One of the primary constraints is the need for enormous datasets to train the sophisticated algorithms that make such translations possible.
Machine learning models need to be trained on many scenarios to predict or generate a specific image from brain activity accurately. This involves collecting MRI or EEG data while participants are exposed to various stimuli.
The quality and specificity of the generated output are heavily reliant on the richness of this training data. Participants need to spend hours in MRI scanners to collect specifically relevant data.
Additionally, human brains are incredibly unique. What signifies happiness in one person’s brain might differ in another’s. This means models must be broadly general or individually tailored.
Then, brain activities change rapidly, even within fractions of a second.
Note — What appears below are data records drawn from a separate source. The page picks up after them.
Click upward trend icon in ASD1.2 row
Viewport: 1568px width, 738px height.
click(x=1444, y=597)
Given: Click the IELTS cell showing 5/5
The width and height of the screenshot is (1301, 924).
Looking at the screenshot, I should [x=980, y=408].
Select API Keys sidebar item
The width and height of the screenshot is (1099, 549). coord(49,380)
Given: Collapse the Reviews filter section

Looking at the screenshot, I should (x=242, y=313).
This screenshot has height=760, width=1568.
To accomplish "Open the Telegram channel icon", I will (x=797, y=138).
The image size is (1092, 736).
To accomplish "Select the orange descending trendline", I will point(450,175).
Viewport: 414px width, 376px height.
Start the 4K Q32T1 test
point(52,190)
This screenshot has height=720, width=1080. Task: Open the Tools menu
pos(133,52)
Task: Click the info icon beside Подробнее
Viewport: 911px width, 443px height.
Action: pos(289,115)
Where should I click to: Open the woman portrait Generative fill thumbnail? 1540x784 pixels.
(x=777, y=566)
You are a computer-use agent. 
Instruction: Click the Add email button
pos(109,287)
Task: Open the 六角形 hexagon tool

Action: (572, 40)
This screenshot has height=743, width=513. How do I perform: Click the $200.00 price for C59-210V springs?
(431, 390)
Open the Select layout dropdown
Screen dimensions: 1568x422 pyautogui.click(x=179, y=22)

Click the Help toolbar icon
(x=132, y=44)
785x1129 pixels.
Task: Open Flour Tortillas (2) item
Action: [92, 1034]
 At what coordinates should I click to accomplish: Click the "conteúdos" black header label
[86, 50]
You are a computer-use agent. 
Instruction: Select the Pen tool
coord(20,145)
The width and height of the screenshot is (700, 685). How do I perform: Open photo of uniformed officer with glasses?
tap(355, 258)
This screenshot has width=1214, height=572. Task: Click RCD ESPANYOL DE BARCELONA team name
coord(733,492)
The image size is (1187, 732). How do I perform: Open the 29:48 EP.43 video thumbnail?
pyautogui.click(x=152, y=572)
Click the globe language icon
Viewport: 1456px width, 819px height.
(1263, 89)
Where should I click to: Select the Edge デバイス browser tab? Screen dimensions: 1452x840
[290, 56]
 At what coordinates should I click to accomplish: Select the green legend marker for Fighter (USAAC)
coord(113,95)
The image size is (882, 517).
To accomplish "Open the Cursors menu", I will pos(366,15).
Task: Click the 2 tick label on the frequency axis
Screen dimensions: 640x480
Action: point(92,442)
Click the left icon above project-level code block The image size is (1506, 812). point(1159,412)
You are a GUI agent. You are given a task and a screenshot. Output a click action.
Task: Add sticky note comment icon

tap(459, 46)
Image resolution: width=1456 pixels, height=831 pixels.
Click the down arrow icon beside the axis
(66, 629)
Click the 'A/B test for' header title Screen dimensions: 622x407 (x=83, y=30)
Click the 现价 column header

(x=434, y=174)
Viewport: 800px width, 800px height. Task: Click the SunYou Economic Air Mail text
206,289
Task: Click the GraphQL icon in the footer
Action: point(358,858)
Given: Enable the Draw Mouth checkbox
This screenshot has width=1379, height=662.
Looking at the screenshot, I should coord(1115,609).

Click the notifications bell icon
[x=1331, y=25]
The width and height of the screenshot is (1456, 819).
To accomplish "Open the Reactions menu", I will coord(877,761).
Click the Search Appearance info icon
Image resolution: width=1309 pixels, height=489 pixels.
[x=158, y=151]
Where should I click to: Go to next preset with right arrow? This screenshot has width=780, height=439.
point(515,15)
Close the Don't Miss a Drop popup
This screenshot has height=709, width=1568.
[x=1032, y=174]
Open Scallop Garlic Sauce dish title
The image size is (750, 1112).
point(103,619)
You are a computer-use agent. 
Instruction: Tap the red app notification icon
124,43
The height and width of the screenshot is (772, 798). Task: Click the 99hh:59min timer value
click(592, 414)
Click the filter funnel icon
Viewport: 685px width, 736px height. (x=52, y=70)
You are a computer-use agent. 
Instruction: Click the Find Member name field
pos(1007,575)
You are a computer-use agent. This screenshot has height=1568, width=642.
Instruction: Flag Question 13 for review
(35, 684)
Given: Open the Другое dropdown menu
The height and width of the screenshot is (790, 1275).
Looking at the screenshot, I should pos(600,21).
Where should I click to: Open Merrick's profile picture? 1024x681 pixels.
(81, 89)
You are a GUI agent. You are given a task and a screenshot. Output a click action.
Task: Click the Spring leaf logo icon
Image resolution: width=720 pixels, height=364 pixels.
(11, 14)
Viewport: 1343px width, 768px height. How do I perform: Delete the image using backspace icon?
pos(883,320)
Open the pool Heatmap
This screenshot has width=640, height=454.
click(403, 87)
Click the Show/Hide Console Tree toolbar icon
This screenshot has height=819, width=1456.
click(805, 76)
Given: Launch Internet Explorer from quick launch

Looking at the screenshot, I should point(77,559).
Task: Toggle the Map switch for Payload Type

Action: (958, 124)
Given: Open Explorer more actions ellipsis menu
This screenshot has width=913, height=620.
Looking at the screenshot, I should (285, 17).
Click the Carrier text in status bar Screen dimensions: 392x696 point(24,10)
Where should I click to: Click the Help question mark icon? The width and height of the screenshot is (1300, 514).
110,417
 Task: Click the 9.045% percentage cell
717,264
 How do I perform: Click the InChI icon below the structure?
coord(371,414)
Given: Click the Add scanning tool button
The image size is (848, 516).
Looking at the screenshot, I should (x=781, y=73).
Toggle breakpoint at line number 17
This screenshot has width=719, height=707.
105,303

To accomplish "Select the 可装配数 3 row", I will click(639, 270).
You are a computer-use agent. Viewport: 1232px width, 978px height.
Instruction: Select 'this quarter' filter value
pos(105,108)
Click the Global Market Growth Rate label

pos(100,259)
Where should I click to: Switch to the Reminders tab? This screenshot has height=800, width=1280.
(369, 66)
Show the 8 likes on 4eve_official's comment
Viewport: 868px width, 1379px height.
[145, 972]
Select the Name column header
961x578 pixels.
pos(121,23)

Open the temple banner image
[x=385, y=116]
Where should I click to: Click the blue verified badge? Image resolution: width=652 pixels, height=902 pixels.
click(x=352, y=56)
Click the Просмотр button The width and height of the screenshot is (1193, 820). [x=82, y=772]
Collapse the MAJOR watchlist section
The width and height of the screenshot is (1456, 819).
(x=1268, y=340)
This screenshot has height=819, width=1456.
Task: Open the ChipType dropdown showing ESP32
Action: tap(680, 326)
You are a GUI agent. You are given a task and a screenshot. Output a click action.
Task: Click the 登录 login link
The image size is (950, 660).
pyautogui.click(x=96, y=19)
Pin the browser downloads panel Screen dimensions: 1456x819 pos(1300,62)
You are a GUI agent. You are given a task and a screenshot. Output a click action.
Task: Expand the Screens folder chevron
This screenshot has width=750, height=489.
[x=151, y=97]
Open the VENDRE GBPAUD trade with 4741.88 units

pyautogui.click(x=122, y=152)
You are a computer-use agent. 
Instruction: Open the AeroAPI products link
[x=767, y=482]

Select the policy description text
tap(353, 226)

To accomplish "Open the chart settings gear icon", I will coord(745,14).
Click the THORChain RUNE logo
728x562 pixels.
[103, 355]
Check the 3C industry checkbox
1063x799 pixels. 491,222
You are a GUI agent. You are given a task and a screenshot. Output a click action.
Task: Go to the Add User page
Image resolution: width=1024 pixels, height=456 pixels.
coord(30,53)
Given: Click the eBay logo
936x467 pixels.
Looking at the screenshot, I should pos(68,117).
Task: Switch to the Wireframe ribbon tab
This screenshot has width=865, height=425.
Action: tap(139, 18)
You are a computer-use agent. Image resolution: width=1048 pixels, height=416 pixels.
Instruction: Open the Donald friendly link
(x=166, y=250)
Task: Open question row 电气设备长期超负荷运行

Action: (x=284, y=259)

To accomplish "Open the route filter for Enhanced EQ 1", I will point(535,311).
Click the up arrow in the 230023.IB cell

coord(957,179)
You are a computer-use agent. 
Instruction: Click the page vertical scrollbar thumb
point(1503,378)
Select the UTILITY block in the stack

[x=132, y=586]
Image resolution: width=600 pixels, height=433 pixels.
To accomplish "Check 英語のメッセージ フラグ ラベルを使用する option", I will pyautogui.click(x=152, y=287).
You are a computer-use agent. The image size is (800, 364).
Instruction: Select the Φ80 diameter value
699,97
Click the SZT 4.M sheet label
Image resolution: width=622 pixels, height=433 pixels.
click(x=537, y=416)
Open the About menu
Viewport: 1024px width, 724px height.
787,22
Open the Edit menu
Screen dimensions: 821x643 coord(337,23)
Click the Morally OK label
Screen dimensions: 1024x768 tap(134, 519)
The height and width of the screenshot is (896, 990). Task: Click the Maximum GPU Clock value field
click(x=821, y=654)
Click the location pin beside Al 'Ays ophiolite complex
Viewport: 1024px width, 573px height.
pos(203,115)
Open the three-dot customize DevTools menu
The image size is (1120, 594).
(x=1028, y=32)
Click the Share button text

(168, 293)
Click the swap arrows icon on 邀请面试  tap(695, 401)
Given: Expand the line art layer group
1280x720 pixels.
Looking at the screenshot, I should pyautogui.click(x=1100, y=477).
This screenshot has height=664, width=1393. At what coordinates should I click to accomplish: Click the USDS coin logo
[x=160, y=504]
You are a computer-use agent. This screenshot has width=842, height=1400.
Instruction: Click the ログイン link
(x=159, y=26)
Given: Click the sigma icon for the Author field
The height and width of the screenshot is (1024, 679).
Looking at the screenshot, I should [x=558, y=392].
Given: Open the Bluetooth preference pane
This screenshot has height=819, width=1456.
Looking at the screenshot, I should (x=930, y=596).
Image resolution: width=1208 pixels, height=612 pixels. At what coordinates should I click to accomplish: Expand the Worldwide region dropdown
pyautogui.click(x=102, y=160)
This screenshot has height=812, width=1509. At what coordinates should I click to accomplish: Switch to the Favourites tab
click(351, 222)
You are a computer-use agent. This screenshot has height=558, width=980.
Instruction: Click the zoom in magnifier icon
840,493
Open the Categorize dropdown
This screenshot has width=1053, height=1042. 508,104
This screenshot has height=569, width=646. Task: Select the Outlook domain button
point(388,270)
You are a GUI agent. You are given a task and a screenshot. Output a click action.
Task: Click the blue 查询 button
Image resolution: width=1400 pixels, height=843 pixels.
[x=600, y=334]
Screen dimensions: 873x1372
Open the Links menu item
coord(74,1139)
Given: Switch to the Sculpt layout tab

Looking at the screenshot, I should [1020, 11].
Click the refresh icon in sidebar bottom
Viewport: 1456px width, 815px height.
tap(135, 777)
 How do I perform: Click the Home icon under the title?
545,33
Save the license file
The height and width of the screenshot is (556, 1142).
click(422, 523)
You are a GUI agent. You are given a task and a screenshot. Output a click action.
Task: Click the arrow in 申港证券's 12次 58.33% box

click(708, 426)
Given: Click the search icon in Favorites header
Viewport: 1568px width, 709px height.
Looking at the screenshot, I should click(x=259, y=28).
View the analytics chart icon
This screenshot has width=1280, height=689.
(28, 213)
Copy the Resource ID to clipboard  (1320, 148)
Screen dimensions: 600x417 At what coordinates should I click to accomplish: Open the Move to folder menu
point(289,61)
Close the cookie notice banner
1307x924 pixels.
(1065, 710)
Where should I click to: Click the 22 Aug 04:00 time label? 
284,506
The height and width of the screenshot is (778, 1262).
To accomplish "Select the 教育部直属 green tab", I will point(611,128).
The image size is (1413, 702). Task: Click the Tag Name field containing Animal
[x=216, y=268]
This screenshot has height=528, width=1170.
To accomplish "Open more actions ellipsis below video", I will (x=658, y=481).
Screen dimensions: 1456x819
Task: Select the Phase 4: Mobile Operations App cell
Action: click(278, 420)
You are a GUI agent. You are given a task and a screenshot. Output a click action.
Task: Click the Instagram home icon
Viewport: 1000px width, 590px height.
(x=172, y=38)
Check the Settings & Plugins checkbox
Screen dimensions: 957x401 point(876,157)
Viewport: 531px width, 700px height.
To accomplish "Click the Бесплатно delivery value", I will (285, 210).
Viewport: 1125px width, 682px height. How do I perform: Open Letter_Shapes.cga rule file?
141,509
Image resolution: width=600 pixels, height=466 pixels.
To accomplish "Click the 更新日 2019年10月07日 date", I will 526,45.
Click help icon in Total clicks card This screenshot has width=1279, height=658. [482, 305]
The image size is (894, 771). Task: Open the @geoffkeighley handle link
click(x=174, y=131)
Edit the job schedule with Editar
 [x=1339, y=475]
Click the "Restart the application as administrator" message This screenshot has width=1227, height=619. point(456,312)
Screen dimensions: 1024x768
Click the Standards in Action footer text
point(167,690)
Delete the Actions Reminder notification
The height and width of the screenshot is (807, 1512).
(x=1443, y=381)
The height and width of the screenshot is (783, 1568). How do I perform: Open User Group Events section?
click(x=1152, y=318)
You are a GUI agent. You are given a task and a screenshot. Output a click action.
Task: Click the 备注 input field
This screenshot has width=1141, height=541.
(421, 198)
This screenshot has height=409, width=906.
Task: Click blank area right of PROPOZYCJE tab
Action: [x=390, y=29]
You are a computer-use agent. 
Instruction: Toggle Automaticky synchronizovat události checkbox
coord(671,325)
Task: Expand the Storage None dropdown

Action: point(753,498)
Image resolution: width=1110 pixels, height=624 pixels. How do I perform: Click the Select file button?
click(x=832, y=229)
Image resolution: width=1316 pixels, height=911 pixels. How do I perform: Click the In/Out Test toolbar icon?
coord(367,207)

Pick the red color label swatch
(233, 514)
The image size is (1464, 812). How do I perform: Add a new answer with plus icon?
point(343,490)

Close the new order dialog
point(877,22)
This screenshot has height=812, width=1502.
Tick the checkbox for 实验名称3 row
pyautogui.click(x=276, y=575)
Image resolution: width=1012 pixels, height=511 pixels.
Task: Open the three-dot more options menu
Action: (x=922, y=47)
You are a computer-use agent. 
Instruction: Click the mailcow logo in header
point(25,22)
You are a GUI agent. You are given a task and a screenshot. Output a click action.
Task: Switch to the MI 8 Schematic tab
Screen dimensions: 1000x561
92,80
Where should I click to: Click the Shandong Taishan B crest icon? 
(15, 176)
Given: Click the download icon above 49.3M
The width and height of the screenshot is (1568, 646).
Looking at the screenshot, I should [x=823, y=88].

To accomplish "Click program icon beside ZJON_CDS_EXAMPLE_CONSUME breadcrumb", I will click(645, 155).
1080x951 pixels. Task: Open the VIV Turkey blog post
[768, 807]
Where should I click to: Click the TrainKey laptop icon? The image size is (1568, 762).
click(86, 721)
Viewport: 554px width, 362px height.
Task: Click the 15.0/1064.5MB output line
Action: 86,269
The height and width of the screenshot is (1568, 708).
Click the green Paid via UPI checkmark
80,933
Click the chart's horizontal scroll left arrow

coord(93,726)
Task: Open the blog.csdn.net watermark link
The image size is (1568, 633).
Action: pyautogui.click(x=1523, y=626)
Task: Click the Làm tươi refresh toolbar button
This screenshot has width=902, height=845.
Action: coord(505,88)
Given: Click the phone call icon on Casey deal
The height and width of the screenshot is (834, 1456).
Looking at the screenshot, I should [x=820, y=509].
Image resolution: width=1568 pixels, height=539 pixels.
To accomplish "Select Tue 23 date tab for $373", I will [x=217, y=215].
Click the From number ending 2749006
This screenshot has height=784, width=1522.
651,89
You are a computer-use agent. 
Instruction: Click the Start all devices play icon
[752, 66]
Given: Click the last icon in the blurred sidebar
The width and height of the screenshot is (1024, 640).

Capturing real-time, high-resolution data while ensuring it aligns perfectly with the external stimulus is a technical challenge.
And let’s not forget about the ethical challenges of reaching into someone’s brain.
Collecting brain data, especially on a large scale, raises significant privacy and ethical questions. How do we ensure the data isn’t misused? Who has the right to access and interpret our innermost thoughts?
Provisionally, it seems like these challenges can be overcome. In the future, humans may be able to access portable, bespoke brain-computer interfaces that enable them to ‘plug in’ to a myriad of devices that facilitate complex actions through the power of thought.
How society would deal with such technology going mainstream, however, is very much up for debate.